Top of DATA SHOWN
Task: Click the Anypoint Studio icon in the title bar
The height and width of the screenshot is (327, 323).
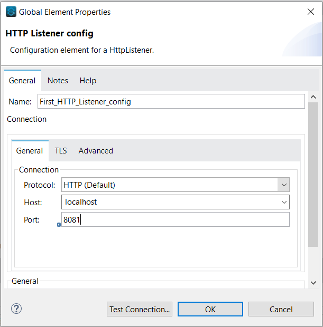Action: pos(11,12)
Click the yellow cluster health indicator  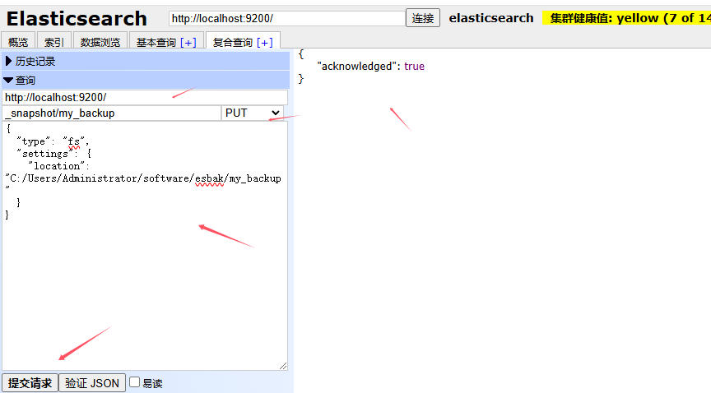point(625,18)
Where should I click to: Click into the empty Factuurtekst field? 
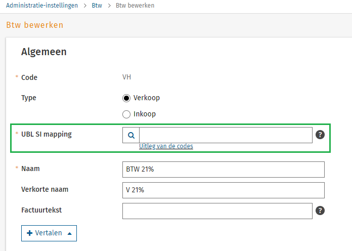coord(217,211)
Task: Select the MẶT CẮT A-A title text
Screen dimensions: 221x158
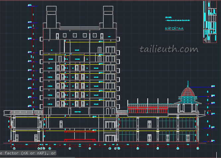Action: (174, 29)
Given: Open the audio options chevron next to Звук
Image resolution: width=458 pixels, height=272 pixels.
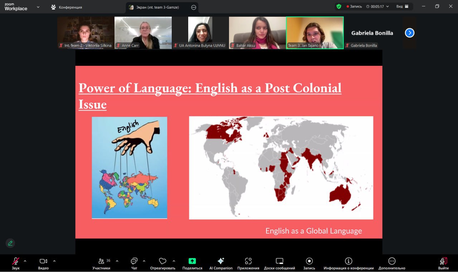Looking at the screenshot, I should tap(25, 261).
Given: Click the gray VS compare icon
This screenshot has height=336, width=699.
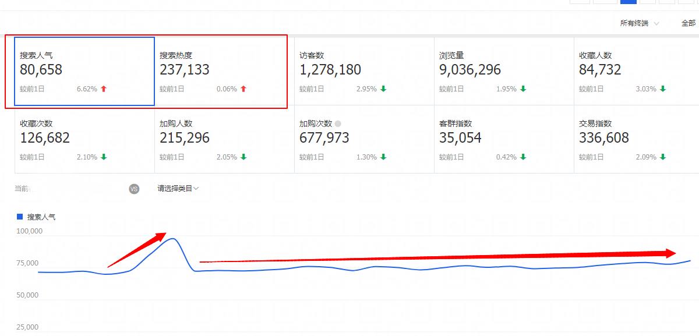Looking at the screenshot, I should click(134, 189).
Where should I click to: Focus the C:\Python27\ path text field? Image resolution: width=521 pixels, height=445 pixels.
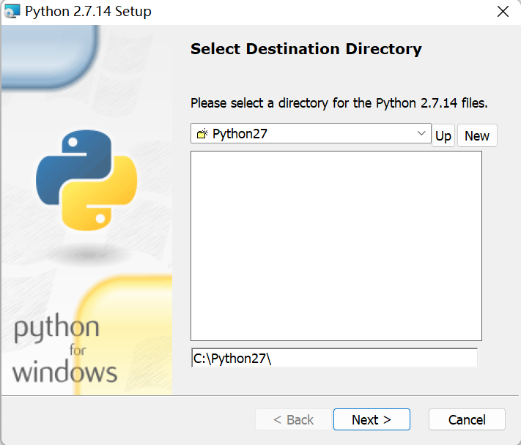[x=334, y=358]
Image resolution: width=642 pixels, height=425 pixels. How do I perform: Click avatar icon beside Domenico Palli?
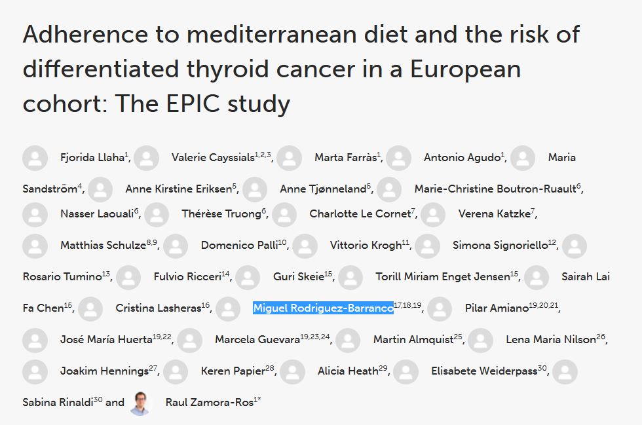[x=176, y=246]
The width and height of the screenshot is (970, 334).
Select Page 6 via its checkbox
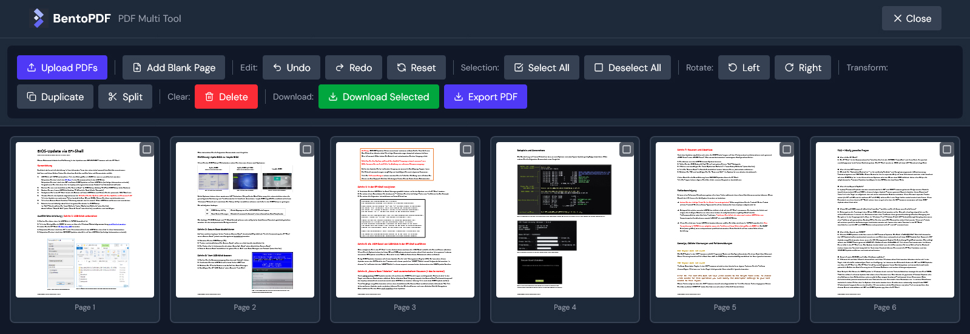click(947, 149)
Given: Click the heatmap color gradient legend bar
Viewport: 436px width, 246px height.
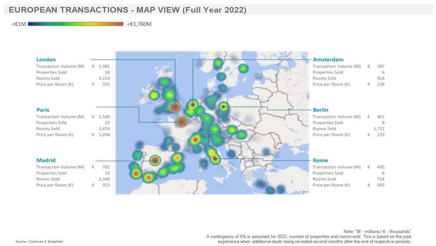Looking at the screenshot, I should tap(76, 24).
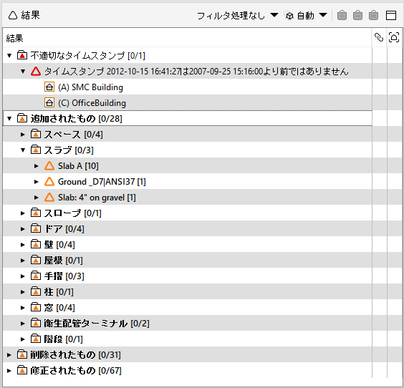Collapse the 追加されたもの category
Viewport: 404px width, 388px height.
pos(9,118)
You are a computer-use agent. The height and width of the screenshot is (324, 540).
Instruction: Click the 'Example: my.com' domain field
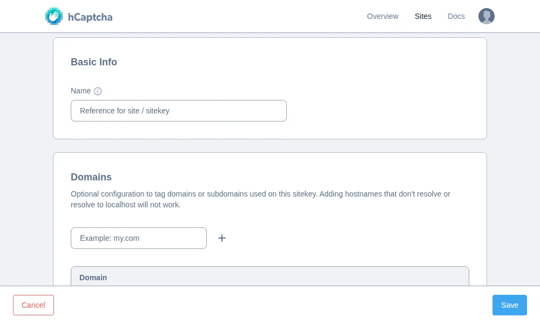pos(138,238)
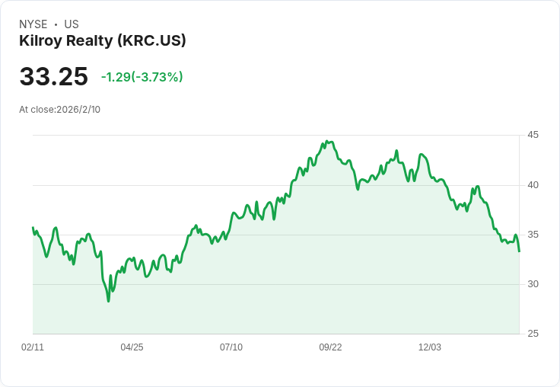Screen dimensions: 560x387
Task: Click the 07/10 date on x-axis
Action: tap(231, 347)
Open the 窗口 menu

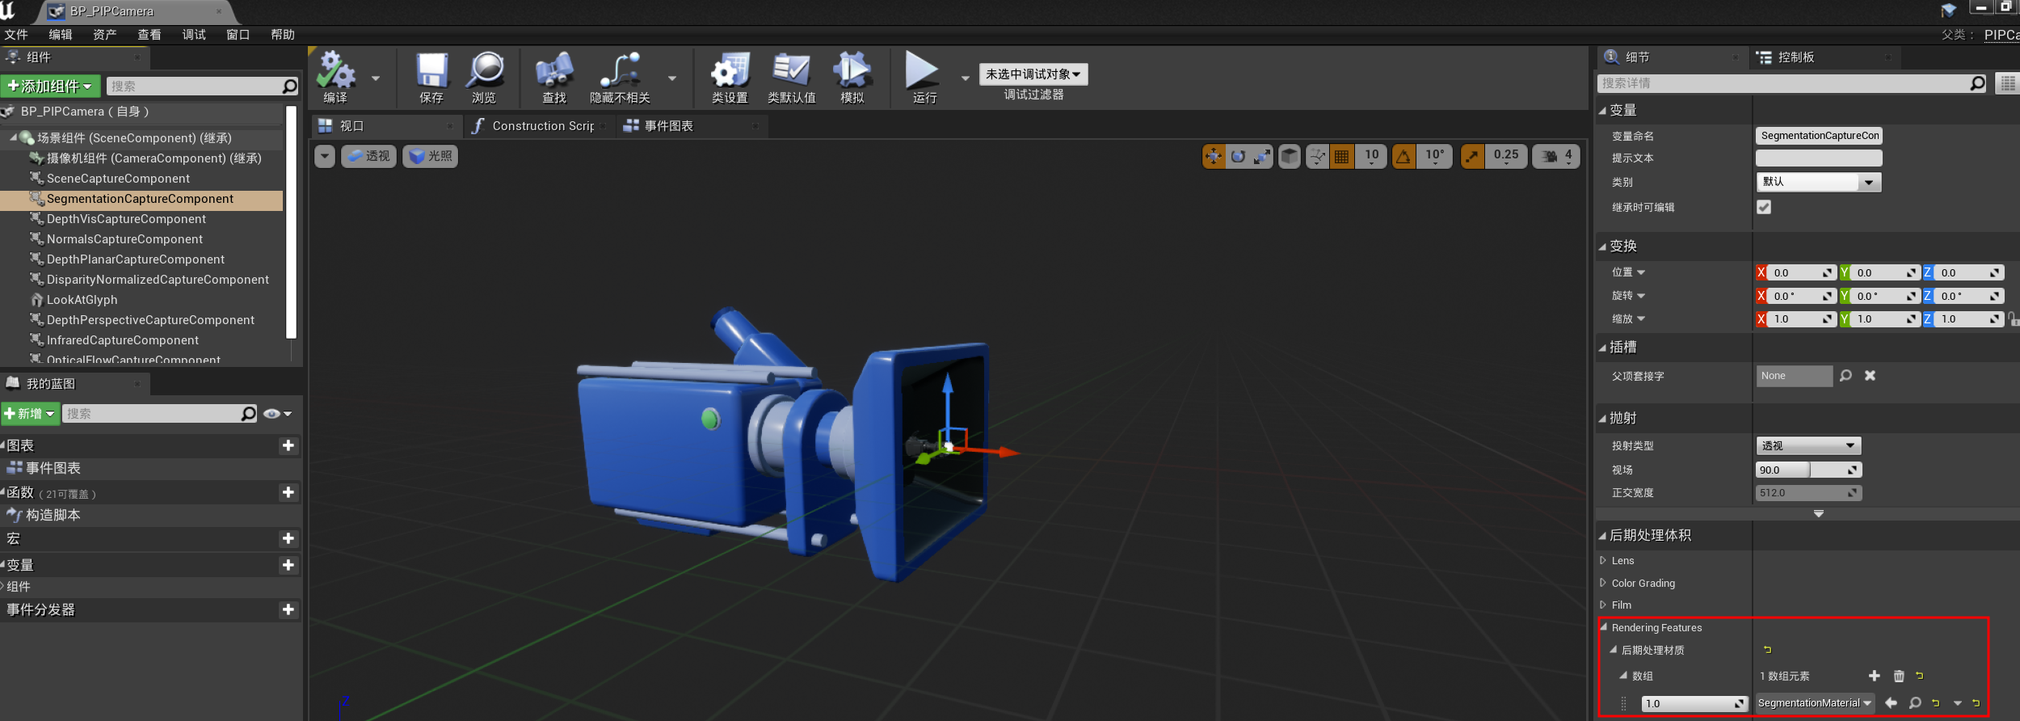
Bottom of DATA SHOWN
■ WHAT IS BEING ASKED
Repeat exactly the lines above, from the line that contains "Where should I click to: Click" down through the line that contains "Given: Click the gray VS compare icon". Include both of those lines and none of the pictures.

■ FINISHED TASK
Where should I click to: Click into the empty Factuurtekst field? 
coord(217,211)
Task: Select the MẶT CẮT A-A title text
Screen dimensions: 221x158
Action: (174, 29)
Given: Open the audio options chevron next to Звук
Image resolution: width=458 pixels, height=272 pixels.
Looking at the screenshot, I should tap(25, 261).
Given: Click the gray VS compare icon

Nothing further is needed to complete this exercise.